**Supplied data**:
==============================

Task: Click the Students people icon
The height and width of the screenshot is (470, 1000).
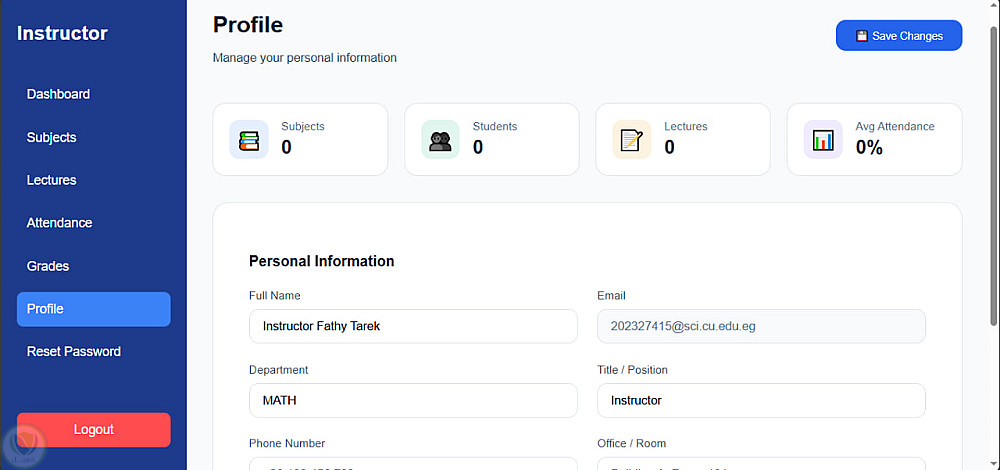Action: click(440, 140)
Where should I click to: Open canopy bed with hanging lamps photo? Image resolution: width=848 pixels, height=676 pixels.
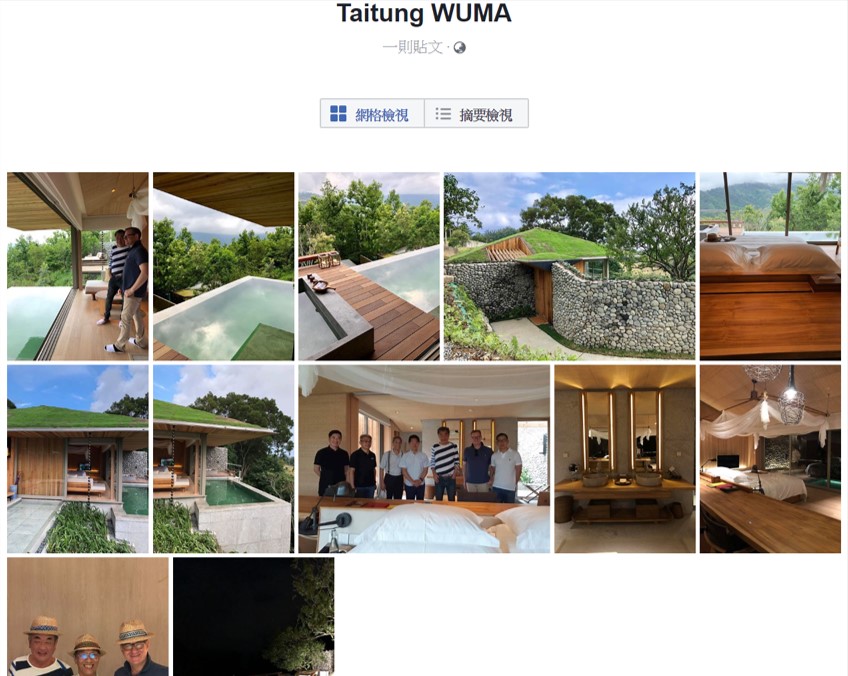[770, 459]
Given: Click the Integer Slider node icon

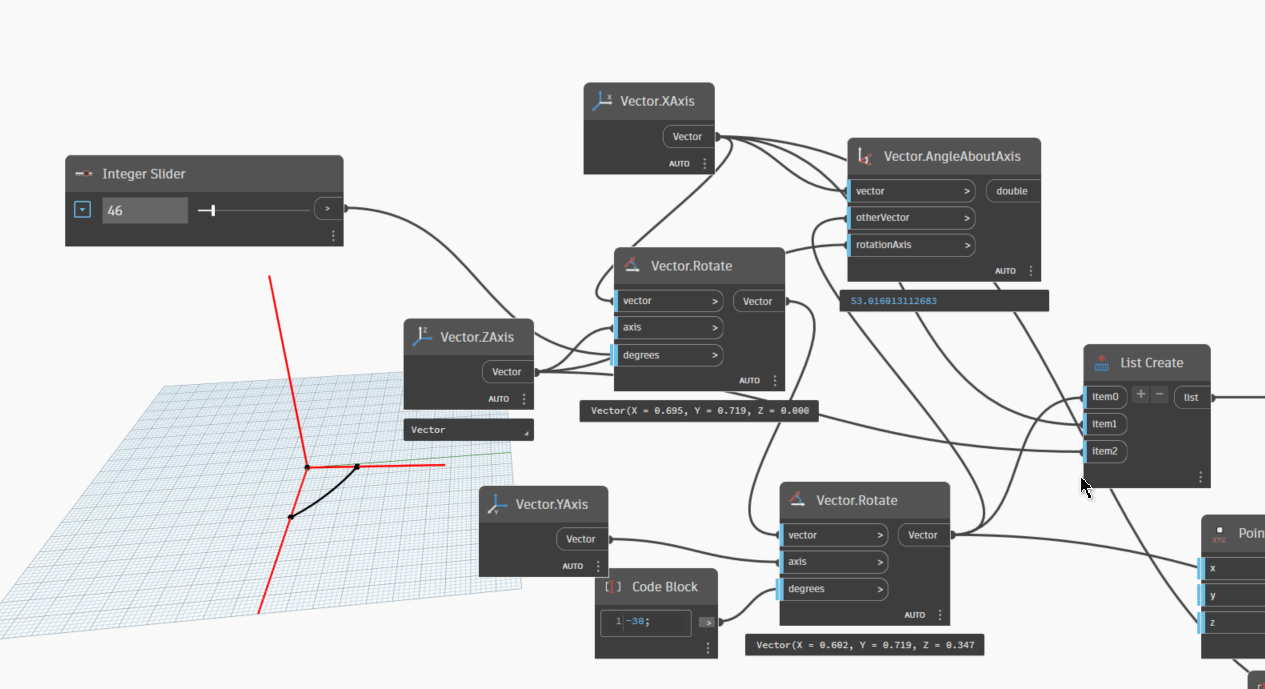Looking at the screenshot, I should click(84, 174).
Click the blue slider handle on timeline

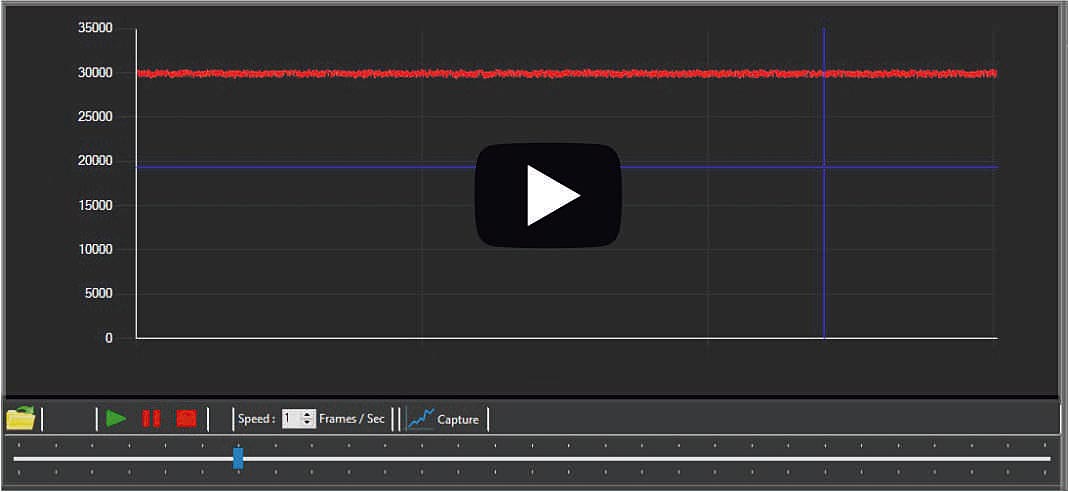pos(238,458)
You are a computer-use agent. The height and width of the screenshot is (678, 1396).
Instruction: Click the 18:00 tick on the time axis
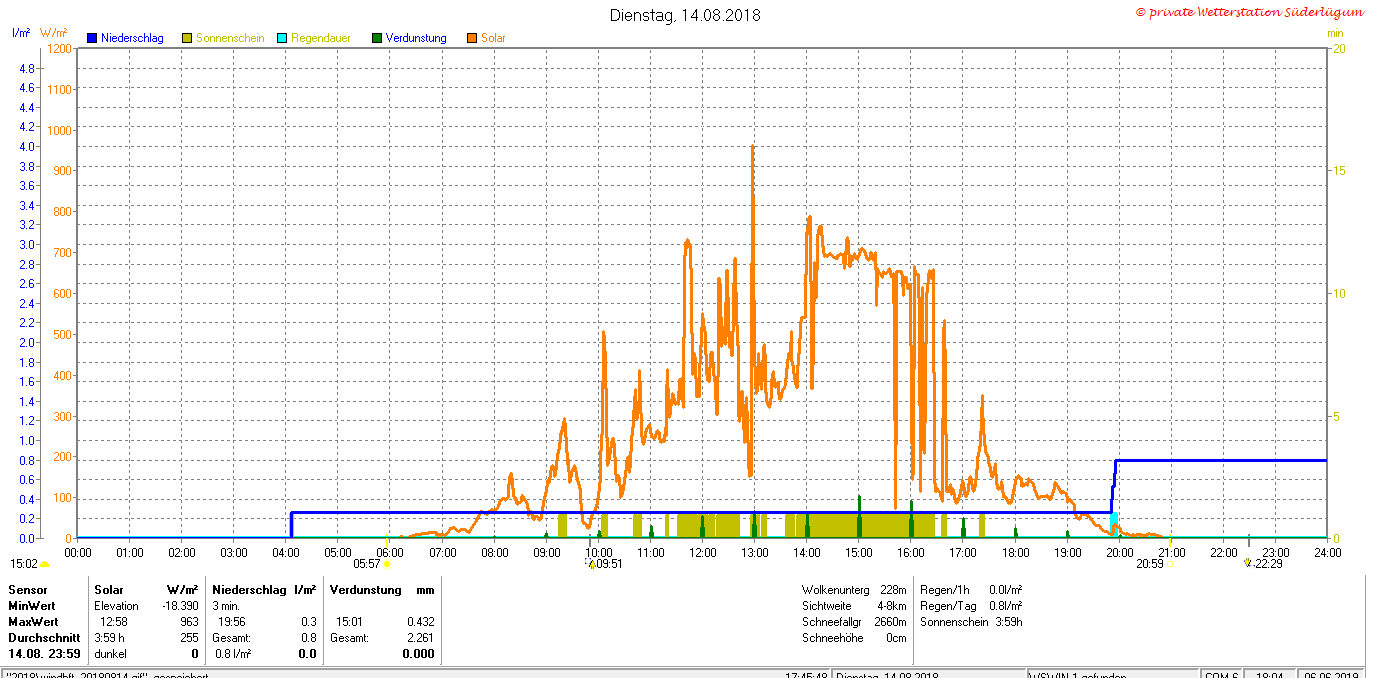(x=1015, y=552)
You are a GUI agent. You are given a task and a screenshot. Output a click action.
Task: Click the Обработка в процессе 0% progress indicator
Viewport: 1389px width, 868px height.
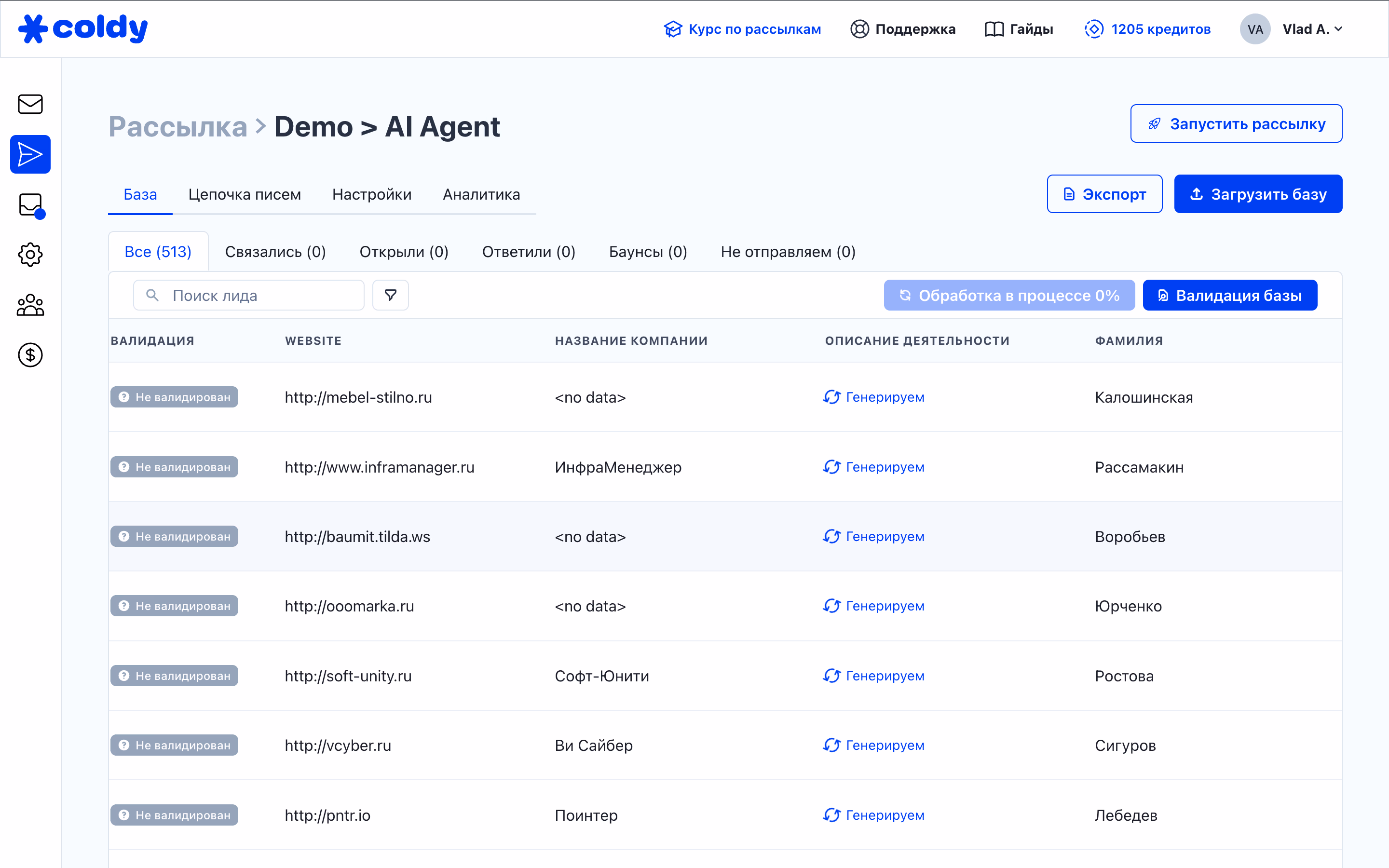[1009, 296]

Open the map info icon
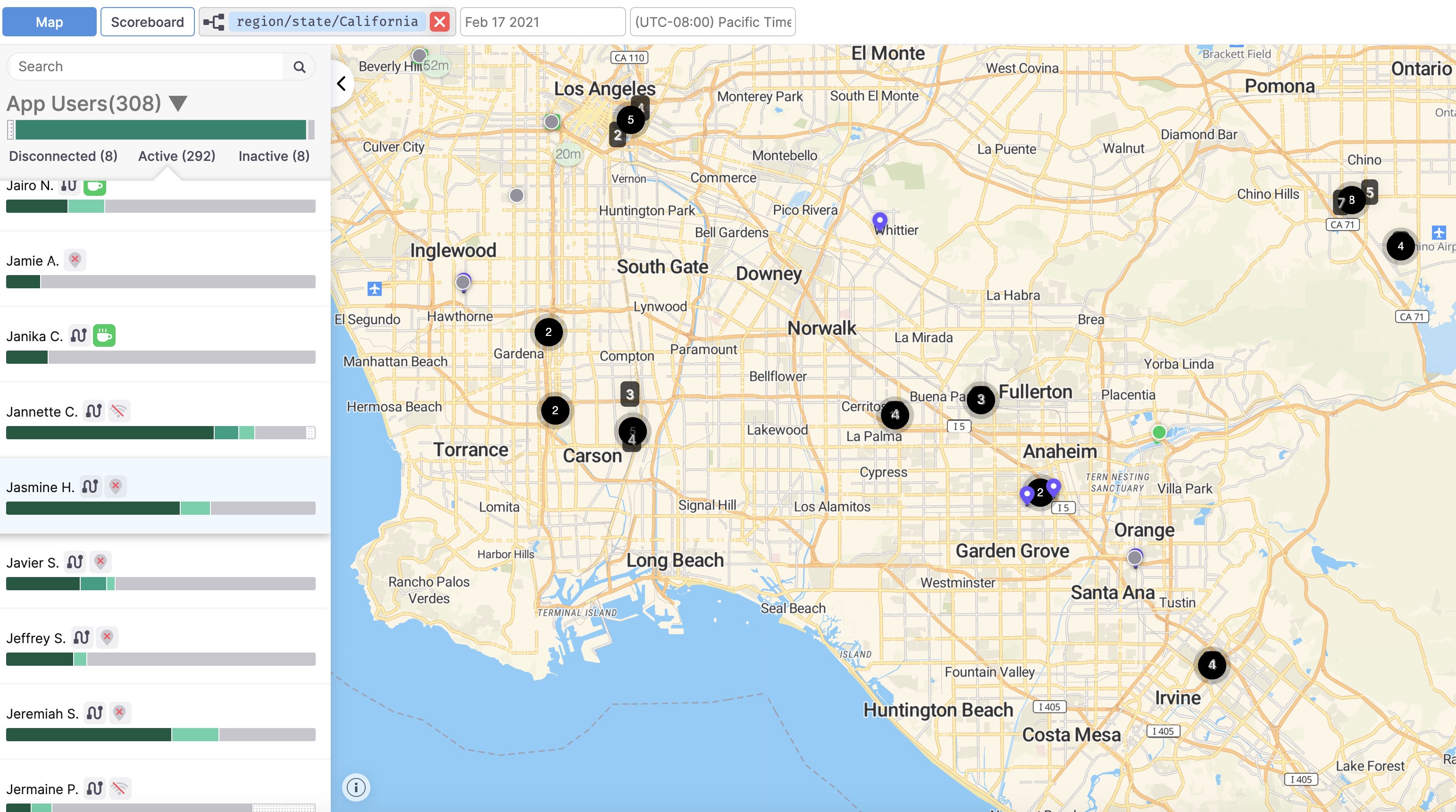tap(356, 787)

==============================

Could you rewrite every entry above with "icon" changed to "symbol" and nothing else altered, leaving the pictures out?

**The response**:
Task: Click the Students people symbol
The height and width of the screenshot is (470, 1000).
Action: click(440, 140)
Where should I click to: Open canopy bed with hanging lamps photo? Image resolution: width=848 pixels, height=676 pixels.
[770, 459]
Given: Click the Integer Slider node symbol

Looking at the screenshot, I should click(84, 174).
Click the blue slider handle on timeline

pos(238,458)
You are a computer-use agent. The height and width of the screenshot is (678, 1396).
Instruction: Click the 18:00 tick on the time axis
(x=1015, y=552)
You are a GUI agent. You are given a task and a screenshot. Output a click action.
Task: Click the Обработка в процессе 0% progress indicator
Viewport: 1389px width, 868px height.
[1009, 296]

Open the map info symbol
tap(356, 787)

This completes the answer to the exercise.